Clarion wasn’t a big fan of fishing, but he remembered that when he and his dad used to fish, he’d sat in the boat and talked with his dad while his dad did all the work. Tonight, he could help his dad celebrate.
“Let’s go.”
***
They made it to the bay in just under three hours. The night’s domain stayed untouched, with stars and clouds that gleamed so brightly they hurt Clarion’s eyes. Even as his dad huffed and puffed from pushing the boat out into the bay, Clarion couldn’t stop looking at the sky, so wondrously open and clear. He could see the Milky Way, stretching to infinity over him. He snapped to himself and took out the fishing poles, the tackle and gear from the car, the smell of the fish bait, salt, and algae curling his nose. He hauled it all to the boat, where his dad had cracked open a bottle of beer already.
“Come, Clarion. With some luck we can find some good bass tonight, have an actual meal that’s not frozen for once.”
Clarion nodded. That would be nice indeed.
He and his dad climbed into the boat and paddled together, the swishing of their oars piercing the underlying humming of the night full of toads and cicadas. As they rowed, Clarion kept glancing at his dad. His dad was smiling dreamily, his face relaxed.
“Why fish with me?” Clarion asked as they stopped rowing and readied their fishing poles.
His dad shrugged, not meeting his eyes.
“It’s a good night. Look, you can see Cassiopeia here. And there! Do you recognize Draco?”
Clarion followed his father’s finger. Yes, he could see the constellations, and many more he didn’t recognize. So bright, so bold, so real, unlike most of Clarion’s life. He contemplated the stars for a bit as his father guzzled his beer and waited for a fish to bite. Finally, he asked, “Dad, when did you meet Mom?”
He’d heard the story from his mom’s ghost already, but he wanted to hear it from his dad. His dad sighed and tapped his bottle on the floor of the boat.

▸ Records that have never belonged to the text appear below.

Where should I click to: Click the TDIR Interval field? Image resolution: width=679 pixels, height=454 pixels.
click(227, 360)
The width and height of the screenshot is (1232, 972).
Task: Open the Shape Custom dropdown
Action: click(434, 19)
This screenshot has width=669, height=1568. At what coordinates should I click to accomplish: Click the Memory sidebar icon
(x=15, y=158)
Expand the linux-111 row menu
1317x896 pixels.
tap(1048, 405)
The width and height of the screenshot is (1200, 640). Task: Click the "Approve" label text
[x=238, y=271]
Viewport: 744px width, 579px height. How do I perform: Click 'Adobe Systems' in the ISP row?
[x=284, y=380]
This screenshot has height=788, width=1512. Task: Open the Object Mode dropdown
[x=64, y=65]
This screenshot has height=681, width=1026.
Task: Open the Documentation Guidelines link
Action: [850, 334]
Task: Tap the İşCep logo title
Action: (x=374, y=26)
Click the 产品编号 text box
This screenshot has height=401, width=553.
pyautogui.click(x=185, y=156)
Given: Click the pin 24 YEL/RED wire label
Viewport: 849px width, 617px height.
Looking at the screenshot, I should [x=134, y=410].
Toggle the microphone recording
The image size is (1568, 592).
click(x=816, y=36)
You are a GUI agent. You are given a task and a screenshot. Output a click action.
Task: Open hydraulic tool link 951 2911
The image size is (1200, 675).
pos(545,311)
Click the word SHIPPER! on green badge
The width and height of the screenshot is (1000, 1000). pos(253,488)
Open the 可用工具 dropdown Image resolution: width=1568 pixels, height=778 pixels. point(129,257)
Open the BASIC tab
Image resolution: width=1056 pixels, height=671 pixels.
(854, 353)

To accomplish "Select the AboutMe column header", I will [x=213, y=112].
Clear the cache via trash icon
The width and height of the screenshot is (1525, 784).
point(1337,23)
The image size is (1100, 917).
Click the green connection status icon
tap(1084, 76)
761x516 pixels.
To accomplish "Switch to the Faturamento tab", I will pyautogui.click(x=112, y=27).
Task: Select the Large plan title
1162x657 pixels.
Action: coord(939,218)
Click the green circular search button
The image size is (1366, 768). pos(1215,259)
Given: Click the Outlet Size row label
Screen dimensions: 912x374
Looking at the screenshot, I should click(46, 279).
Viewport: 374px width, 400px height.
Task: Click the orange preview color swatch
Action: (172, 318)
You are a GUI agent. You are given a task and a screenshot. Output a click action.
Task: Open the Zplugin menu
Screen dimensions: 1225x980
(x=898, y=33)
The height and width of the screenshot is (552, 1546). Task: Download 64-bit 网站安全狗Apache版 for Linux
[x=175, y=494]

“You always ask the randomest questions. So much like your mom. Okay. I met your mom when she graduated college. We happened to live next to each other. She was an odd duck. She talked to herself a lot. She obviously lived in her head quite a bit. When you talked to her, it was always like you’d interrupted a scene going on in her mind. She’d start to talk to you, and then pick right back up where she’d left off in her head. She was a loner; she kept trying to make friends, but people gave her a wide berth. We got to know each other because we liked going to the same ice cream shop across the street. I never knew what she was going to say. She might say, ‘How are you?’ one day, and the next, she’d say, ‘You know, the biggest galaxy out there is thirty times bigger than the Milky Way and it’s called IC1101.’ She and I started talking and we could talk for hours about things that were interesting, creepy, weird; it was never anything mundane.”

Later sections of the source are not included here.